# New to Fantasy, interested in starting Lizardmen



## Underground Heretic (Aug 9, 2008)

Well, some of my friends from the LGC are starting Fantasy and I was wanting to get a feel for the game before jumping in. I'm looking for a more CC oriented army as a change from my Tau and was looking to start Lizardmen. From what I gather, they are both good at CC and have some great magic. I'd like to incorporate some cavalry for some quick flanking or reaction.

Thanks for your help and check out Ishmael's thread on his dwarf army.


----------



## Lord Sven Kittyclaw (Mar 23, 2009)

Well I dont know what I can tell you! It seems like you know what you want already! Perhaps you should check out some Lizardmen armies in the armylists section, and maybe some tactics articles.


----------



## karlhunt (Mar 24, 2009)

For CC you have made a great choice, is there anything in particular you were wanting help with?


----------



## Underground Heretic (Aug 9, 2008)

I was wondering if I had the correct perceptions of Lizardmen, if there was anything I needed to keep in mind while playing, so on and so forth.


----------



## squeek (Jun 8, 2008)

Lizards are a great first army in my opinion. They have plenty of play styles available, you can pretty much play them as you want to and with a reasonable list they will do well enough. I'd say combat is one of their strengths certainly, if you look at Saurus are fantastic for their points and you have plenty of combat nasties like Carnosaurs and Stegadons to add to the mix.
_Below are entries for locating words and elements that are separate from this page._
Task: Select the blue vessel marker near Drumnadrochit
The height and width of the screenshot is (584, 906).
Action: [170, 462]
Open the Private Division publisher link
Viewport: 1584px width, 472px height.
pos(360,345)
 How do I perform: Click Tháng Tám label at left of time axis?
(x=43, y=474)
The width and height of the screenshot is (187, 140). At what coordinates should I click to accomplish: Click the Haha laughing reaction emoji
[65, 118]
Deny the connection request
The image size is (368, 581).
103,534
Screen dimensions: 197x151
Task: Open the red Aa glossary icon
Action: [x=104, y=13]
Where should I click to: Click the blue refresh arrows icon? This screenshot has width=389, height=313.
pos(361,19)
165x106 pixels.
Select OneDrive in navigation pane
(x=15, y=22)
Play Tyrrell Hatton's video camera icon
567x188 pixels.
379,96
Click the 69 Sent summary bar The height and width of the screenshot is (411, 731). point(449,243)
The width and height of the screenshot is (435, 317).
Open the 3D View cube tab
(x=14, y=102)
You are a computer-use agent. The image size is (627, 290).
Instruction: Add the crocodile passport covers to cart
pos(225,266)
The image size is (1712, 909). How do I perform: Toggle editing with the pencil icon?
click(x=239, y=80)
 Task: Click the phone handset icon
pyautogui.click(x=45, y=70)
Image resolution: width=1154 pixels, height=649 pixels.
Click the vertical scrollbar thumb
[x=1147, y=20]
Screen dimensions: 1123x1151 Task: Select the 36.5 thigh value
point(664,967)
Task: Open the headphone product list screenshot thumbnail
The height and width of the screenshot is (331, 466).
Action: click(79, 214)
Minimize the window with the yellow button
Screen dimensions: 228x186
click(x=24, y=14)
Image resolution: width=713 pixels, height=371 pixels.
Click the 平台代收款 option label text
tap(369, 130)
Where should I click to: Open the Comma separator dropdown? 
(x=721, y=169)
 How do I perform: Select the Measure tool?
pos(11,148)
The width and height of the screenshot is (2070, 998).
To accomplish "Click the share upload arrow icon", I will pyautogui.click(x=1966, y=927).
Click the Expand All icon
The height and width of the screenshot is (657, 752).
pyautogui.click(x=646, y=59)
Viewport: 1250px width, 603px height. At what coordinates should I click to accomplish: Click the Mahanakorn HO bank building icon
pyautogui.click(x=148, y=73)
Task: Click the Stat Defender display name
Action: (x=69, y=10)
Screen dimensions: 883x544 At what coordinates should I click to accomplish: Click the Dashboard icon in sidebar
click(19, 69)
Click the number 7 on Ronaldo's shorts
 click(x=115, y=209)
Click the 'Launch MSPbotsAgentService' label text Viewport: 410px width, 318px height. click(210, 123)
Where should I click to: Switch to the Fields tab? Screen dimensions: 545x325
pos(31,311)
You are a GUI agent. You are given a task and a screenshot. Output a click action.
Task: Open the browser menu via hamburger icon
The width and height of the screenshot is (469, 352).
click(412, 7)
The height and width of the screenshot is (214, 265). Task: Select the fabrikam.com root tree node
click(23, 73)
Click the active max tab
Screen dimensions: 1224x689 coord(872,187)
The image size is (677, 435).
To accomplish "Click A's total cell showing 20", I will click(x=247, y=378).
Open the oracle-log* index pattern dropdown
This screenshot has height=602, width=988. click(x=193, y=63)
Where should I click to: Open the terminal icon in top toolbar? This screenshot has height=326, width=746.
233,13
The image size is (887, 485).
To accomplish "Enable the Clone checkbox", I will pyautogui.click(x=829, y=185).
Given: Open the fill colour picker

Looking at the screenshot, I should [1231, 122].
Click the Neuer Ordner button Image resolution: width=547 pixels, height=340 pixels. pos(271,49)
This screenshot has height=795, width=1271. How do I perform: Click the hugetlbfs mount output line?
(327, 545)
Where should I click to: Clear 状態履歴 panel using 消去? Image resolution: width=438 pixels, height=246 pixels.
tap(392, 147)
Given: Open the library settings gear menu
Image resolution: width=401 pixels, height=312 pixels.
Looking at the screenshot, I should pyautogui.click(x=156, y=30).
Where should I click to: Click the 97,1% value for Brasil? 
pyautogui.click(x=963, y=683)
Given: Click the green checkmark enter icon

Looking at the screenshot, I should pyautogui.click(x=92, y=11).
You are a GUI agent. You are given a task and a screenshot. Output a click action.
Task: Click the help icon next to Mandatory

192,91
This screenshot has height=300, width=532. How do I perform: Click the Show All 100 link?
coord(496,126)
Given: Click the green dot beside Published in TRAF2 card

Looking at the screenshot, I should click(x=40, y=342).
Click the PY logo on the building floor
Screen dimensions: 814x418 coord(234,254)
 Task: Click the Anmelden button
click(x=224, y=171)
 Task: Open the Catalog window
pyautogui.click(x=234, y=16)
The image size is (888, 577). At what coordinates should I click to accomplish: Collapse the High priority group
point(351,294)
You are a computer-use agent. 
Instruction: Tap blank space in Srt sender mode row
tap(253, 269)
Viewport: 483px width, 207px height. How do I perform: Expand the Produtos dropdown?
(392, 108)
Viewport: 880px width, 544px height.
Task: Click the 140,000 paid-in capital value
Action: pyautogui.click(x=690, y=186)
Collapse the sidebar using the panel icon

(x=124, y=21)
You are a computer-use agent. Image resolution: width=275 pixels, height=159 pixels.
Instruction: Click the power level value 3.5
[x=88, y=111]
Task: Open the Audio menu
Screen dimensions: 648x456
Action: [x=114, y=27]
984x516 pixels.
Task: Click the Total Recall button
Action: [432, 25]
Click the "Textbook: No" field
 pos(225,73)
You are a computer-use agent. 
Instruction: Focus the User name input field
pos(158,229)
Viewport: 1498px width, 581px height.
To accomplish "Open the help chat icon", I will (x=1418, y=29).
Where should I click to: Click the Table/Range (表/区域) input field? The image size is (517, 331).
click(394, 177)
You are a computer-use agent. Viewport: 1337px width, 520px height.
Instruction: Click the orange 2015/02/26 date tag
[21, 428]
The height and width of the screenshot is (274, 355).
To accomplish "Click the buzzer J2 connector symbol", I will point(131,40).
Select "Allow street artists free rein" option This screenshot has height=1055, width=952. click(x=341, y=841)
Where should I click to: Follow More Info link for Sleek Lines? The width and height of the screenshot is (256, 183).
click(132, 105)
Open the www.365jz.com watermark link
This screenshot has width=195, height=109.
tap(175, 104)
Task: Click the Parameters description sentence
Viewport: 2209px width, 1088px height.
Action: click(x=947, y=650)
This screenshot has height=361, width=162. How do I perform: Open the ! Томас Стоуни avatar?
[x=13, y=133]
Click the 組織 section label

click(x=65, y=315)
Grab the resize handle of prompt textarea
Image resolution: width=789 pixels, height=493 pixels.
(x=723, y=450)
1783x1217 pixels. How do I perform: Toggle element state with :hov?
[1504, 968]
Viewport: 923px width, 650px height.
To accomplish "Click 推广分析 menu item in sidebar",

What sort of questions would you like answered, or are you looking for general tactical advice?


----------



## Underground Heretic (Aug 9, 2008)

General tactical advice would be greatly appreciated, especially in any pitfalls of the Lizardmen. Any advice for a new player looking to build an army, for instance what roles are generally needed in a balanced army or what armies can really be a threat to Lizardmen for what reasons.


----------



## Lord Sven Kittyclaw (Mar 23, 2009)

Well with a balanced Lizardmen list I dont see any armies That could do better than any other. Lizardmen are probably the most balanced army, They can well in any role you want for them really.


----------



## Creon (Mar 5, 2009)

Base your army around Saurus blocks with spears. Rock hard army, fairly mobile, great options. Build a heavy hitting block, either cold one riders or any variety of Stegadon model. Do NOT put stegadon's in combat unsupported. Skinks are essential as screening and skirmishing troops. If less than 2500 points, do not take a Slann, they are more expensive than they get back in smaller games.


----------



## karlhunt (Mar 24, 2009)

I agree with Creon, the first unit you should buil is a solid block of Saurus warriors with shields and spears. the second is a good screen of skinks. I love Lizards in that they are one of the few armies where the entire battalion box is great for starting a new army. Unlike so many other races I doubt you will ever leave even a single model from your first batallion behind as your forces march to war. Temple guard are some sweet looking models and give that little bit of extra punch when you need to get through some particularly tough armor. Cold One Cavalry is awesome to behold, a little lighter on the smarts side then I like but you should only ever fail one stupidity check every 3-4 games anyway so you should be good. If having a problem keep them near your general. 
For "HQ" get a Saurus Scar Vet. Skink magic is horrid (IMO), you are much better served with the CC prowess of a Scar Vet. 
The battalion will cover the Core "troops" choices that you are required to bring and your scar vet will giv you a leader the next thing to look into is a line breaker. You need look no further than the Stegodon, the new kit gives the option for all three stegs listed in the army book including the engine of the gods. If you are working within a tight budget there is a skink priest in the steg kit you could use for your general. Causing terror your Steg will be able to crush most enemy units through fear alone. As mentioned before however, never leave it unsupported. Instead use it on the flanks of your army, bring it in for a flank charge on an enemy unit or set up another unit to flank an enemy charged by the steg, just what ever you do don't let the enemy rank bonus put your monster to flight.
Next I would pick up another battalion, more cav never hurt, you will be able to flesh out your Temple Guard and pick up an extra unit each of saurus and skinks. Use the army through several games to see what you like then try to go that direction, more than anything else have fun with it.


----------